本作は、上京したばかりの又吉にとって東京の象徴といえる街・渋谷が舞台。「許さない・不寛容」をテーマに、同所を舞台にした2つの物語がカットバックで進む構成だ。「渋谷」という街の本質は何かを取材するテレビディレクター中村(森岡龍)がおっさん(でんでん)や老婆(宮本)と出会って不思議な体験をするエピソードと、服飾デザイン専門学校に通うチエ(森川)と漫画家の姉(柴田聡子)にフォーカスを当てたストーリーが紡がれる。
スケジュールの都合で又吉は欠席となったが、コメントが代読された。ひとりで渋谷を歩くなか、同所にまつわるあらゆる人々、そして“街”自体も主人公にした物語を考案し、一風変わったタイトルは「自分に対しても言っているようです」と告白。「完成した映像を見ていたら、渋谷を歩きたくなりました。そして、よっぽど気分の良い時にしか、そんな発想にならないのですが、このドラマの登場人物や渋谷にいる一人一人に幸せが訪れますようにと思いました」と作品に込めた思いが明かされた。NHK連続テレビ小説「ひよっこ」終了後にオファーを受けた宮本は「台本がものすごいカラフルなんですよ。タイトルもとても気に入ってます」と話し、渋谷オールロケ撮影で完成した映像を見て「渋谷の音、空気など、匂いを感じさせられた」と感想を述べていた。

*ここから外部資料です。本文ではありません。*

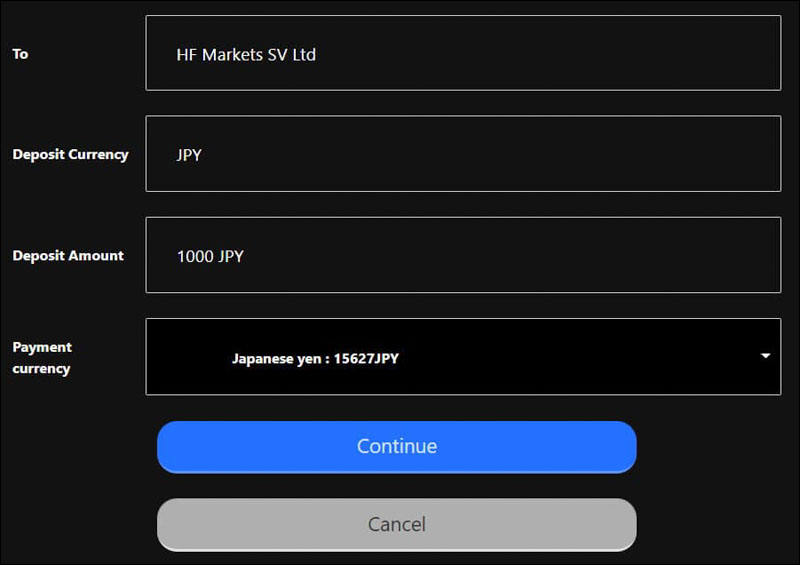
Task: Click the Payment currency dropdown arrow
Action: coord(765,356)
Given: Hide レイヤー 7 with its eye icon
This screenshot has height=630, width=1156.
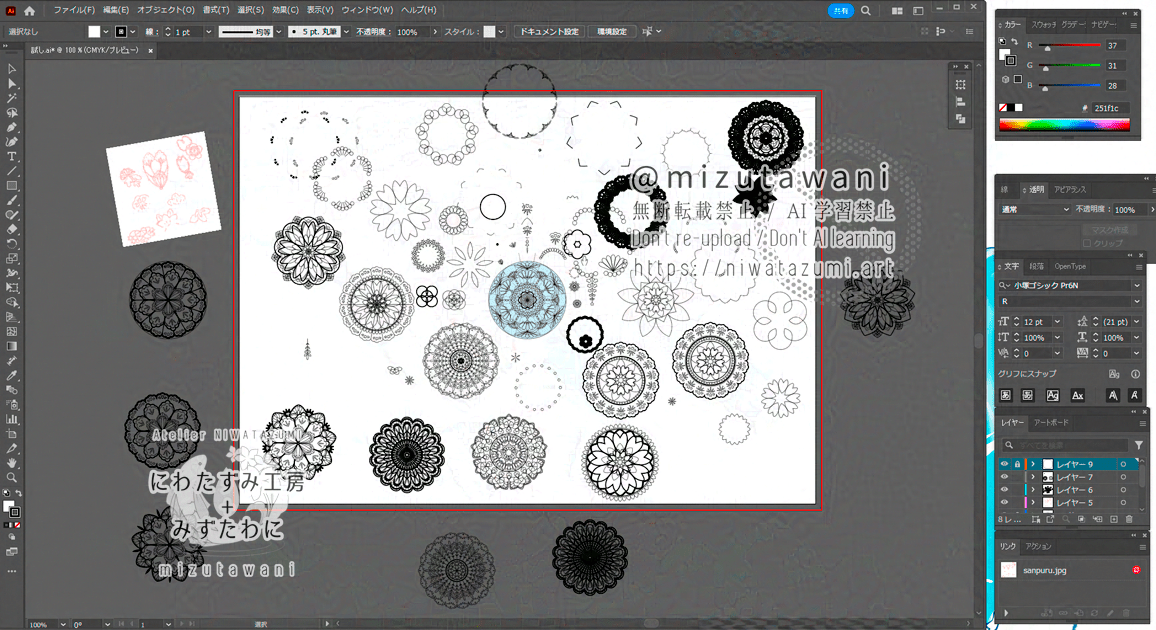Looking at the screenshot, I should tap(1004, 477).
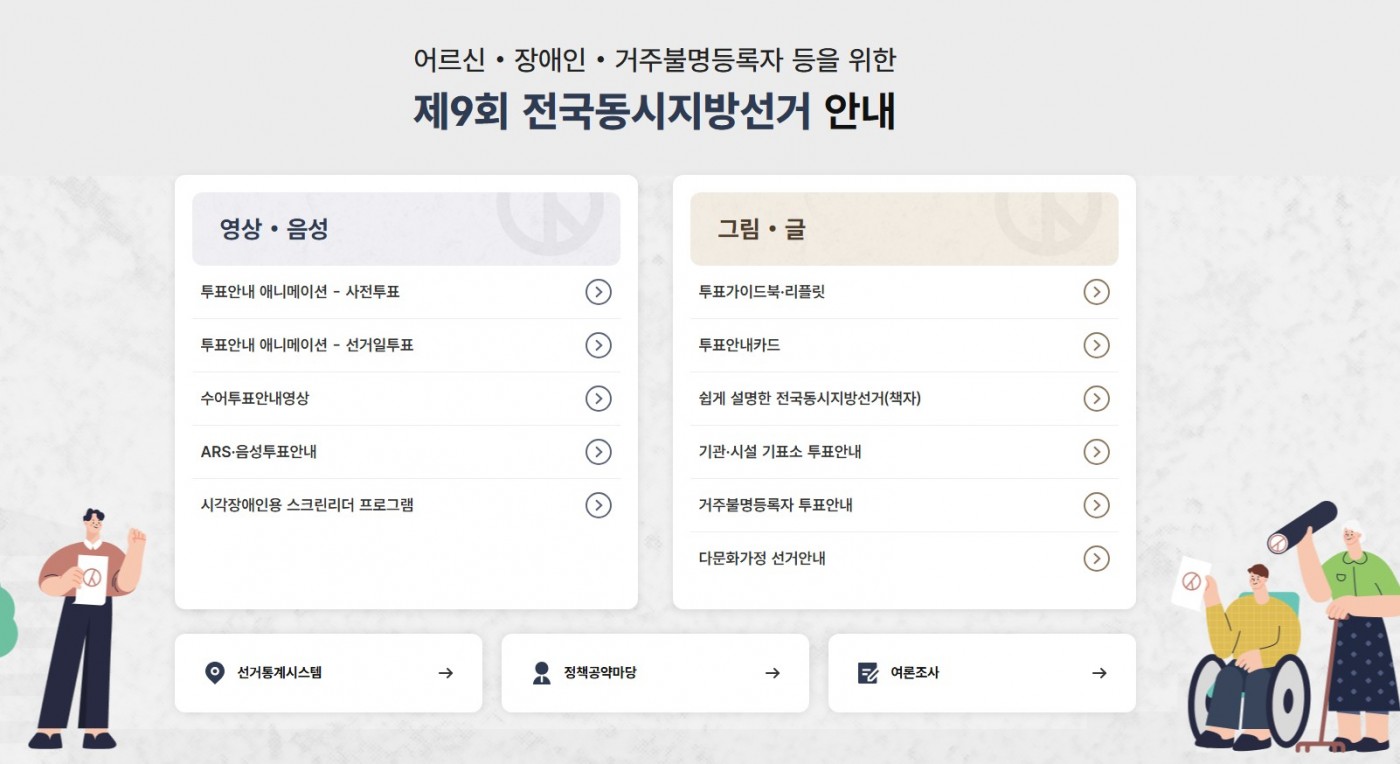Click the arrow icon next to 투표안내카드

pos(1097,345)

元々渋谷についてのイメージは「一度は憧れる街。地方から出てきた自分にとっては、最先端をいくという感じ」だったという森川。だが、本作への参加を通じて「渋谷という街は誰のことも受け入れてしまう。どんな人間でも吸収してしまう渋谷の力ってすごいんです。皆が皆、そこにいて自然なんです」と本質に気づいた。さらに、自分を“許す”ことができないチエという役を演じて「私も自分に対して自信を持つことができないことがありました。でも、台本を読んだ時、自分に自信が持てないということは、周りに対して嫌な思いをさせてしまう面があることに気づきました。自分を許してあげることは大切だと思う」と学んだようだ。
俳優だけでなく「ニュータウンの青春」で監督としての才能も発揮した森岡は、又吉が紡いだ物語の妙を分析。「まずはタイトルが素晴らしいですよね。(台本の)ページを開く前から面白いものになるという予感が漂っています。コントのような構成にクスっと笑ってしまいますし、素敵なセリフやエピソードが並べられている」と語った。そして印象的なシーンを問われると「でんでんさんが増殖するところ(笑)」と回答。同シーンは、まるで悪夢のようにも思えるコミカルな光景だったため、森川と宮本も笑いながら頷いていた。
「許さないという暴力について考えろ」は、NHK総合で12月26日午後10時から放送。